Joint Venture von Allianz und DeTe-Immobilien

Internet soll Versicherer weitere Kunden erschließen

18.08.2000
MÜNCHEN (CW) - Der Allianz-Konzern möchte seinen Kunden künftig bei der Schadenregulierung in der Gebäude- und Hausratversicherung einen neuen Service anbieten: Statt Geld fachgerechte Reparatur.
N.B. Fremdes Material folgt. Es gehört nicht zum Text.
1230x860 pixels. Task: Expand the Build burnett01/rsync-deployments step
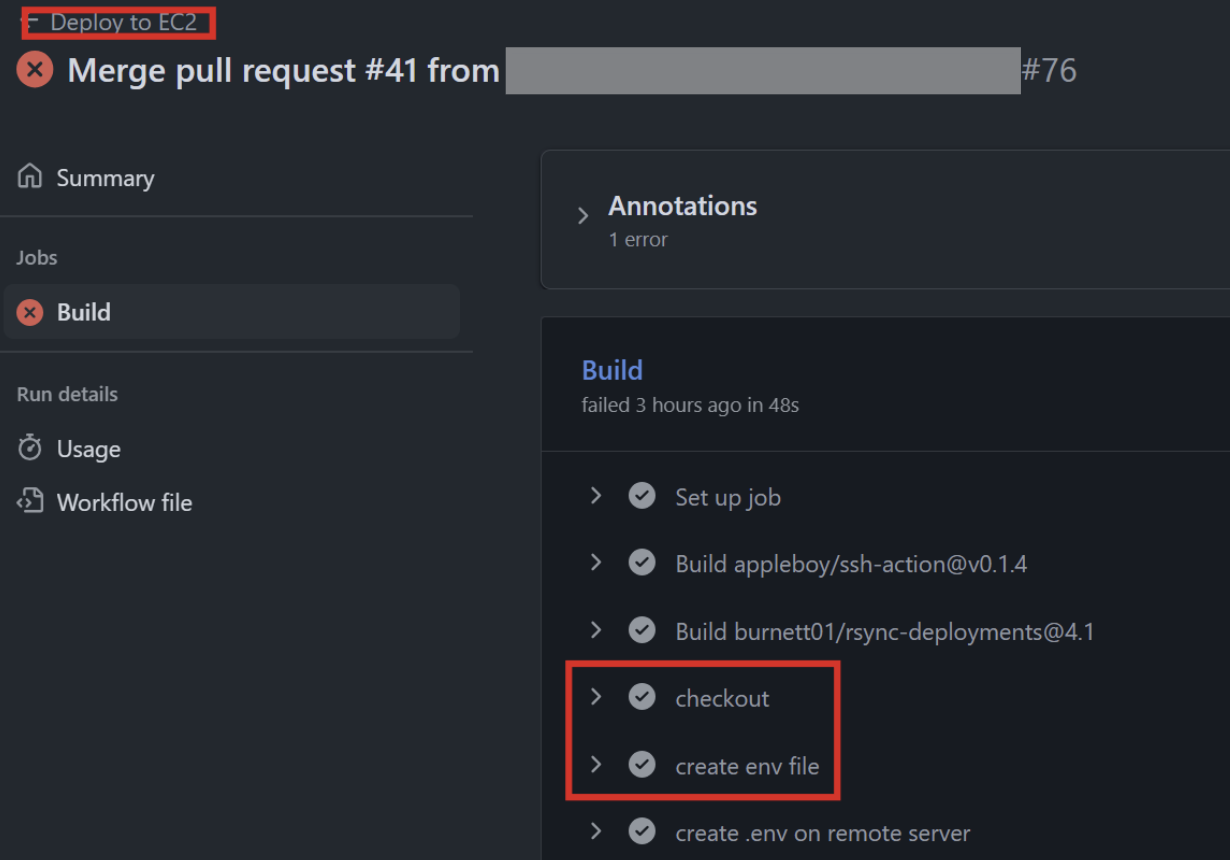[596, 630]
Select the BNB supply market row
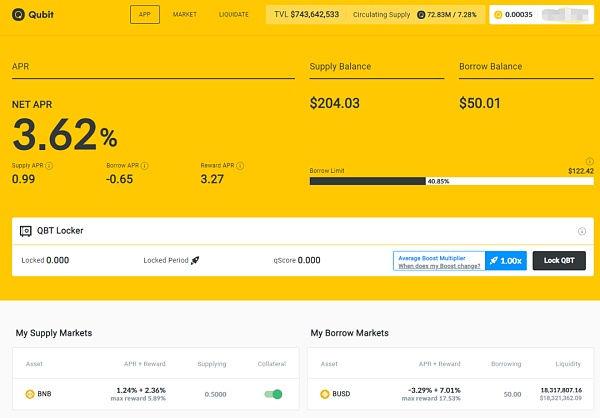 [x=150, y=394]
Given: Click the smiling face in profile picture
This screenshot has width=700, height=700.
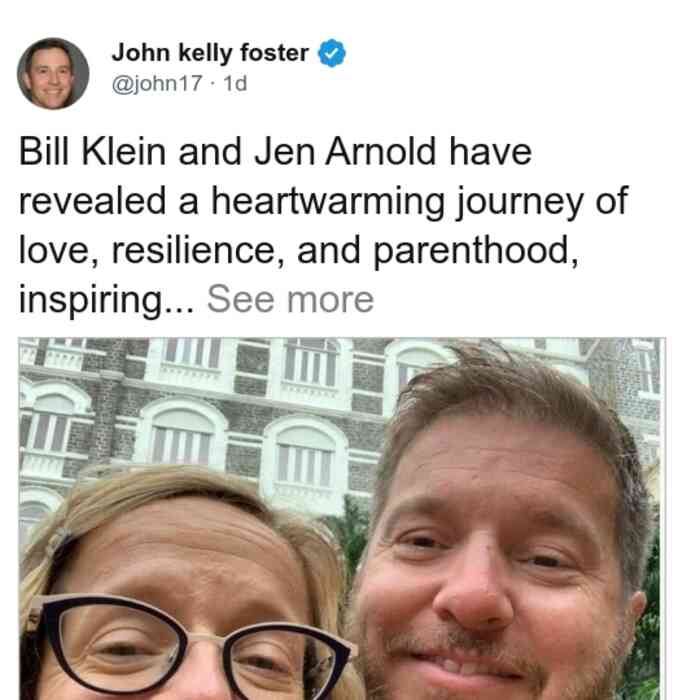Looking at the screenshot, I should [51, 77].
Technische Plattform hierfür ist eine Internet-Plattform der neu gegründeten Agemis GmbH, einem Joint Venture des Versicherers mit der Telekom-Tochter DeTe-Immobilien.

Der Anlass einer Allianz-Pressekonferenz vergangene Woche in München könnte für die IT-Branche unter Umständen gravierende (positive) Folgen nach sich ziehen: Als eines der ersten bedeutenden Unternehmen der deutschen Finanz- und Versicherungswirtschaft verknüpft der Münchner Allianz-Konzern ein eigentlich klassisches Geschäftsmodell der so genannnten Old Economy mit einem rein technologischen Vertriebs- und Serviceansatz. Kunden mit einer Hausrat- beziehungsweise Gebäudeversicherung können ab dem kommenden Jahr zwischen einer rein finanziellen Regulierung oder einer fach- und sachgerechten Instandsetzung ihres Schadens wählen. Der Clou an diesem Plan: Die Abwicklung, also Schadensmeldung, Beauftragung und Koordination von Handwerkern sowie die Abrechnung mit der Assekuranz, soll rein Internet-basiert vonstatten gehen.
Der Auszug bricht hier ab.